Let p>q>0 with p+q = 1 and a = q/p < 1.
Let X_n denote the random walk with transitions
X_{n+1} = CASE 1: X_n + 1 with probability p and CASE 2: X_n - 1 with probability q.
For i ≥ 0, we set u_i = P(X_n = 0 for some n ≥ 0|X_0 = i).
Give the value of u_0.
To find the value of u_0, we need to determine the probability that the random walk X_n, starting from X_0 = 0, reaches 0 at some point.
Let's analyze the possible transitions for the random walk X_n.
If X_0 = 0, there are two possible cases:
1. X_1 = 1 with probability p: In this case, we can't reach 0 in the next step.

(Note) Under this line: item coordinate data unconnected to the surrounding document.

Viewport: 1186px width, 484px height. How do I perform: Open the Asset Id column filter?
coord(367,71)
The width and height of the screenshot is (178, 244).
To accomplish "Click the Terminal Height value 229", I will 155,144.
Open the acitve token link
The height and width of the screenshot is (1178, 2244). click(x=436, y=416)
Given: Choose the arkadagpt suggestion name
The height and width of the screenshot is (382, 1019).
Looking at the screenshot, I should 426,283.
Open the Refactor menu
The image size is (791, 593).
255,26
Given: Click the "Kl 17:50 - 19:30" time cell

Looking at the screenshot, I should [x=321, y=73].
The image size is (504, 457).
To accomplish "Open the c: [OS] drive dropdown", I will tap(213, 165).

2. X_1 = -1 with probability q: In this case, we can reach 0 in the next step.
Since p > q and p + q = 1, the probability of transitioning to -1 (Case 2) is greater than the probability of transitioning to 1 (Case 1). This implies that the random walk X_n is more likely to go downwards (towards -1) rather than upwards (towards 1).
Now, let's consider the probability of reaching 0. Since reaching 0 is dependent on the previous step, we can calculate the probability recursively.
Starting with X_0 = 0, the probability of reaching 0 at some point can be expressed as follows:
u_0 = probability of reaching 0 in the next step (Case 2: X_1 = -1) + probability of reaching 0 after multiple steps from -1.
Since the random walk X_n is more likely to go downwards, we can assume that the probability of reaching 0 after multiple steps from -1 is equal to u_0.
Therefore, we have the equation:
u_0 = q + u_0
To solve for u_0, we can rearrange the equation:
u_0 - u_0 = q
0 = q
Hence, the value of u_0 is q.
In summary, the value of u_0 is q, which is equal to the probability of transitioning to -1 from X_0 = 0.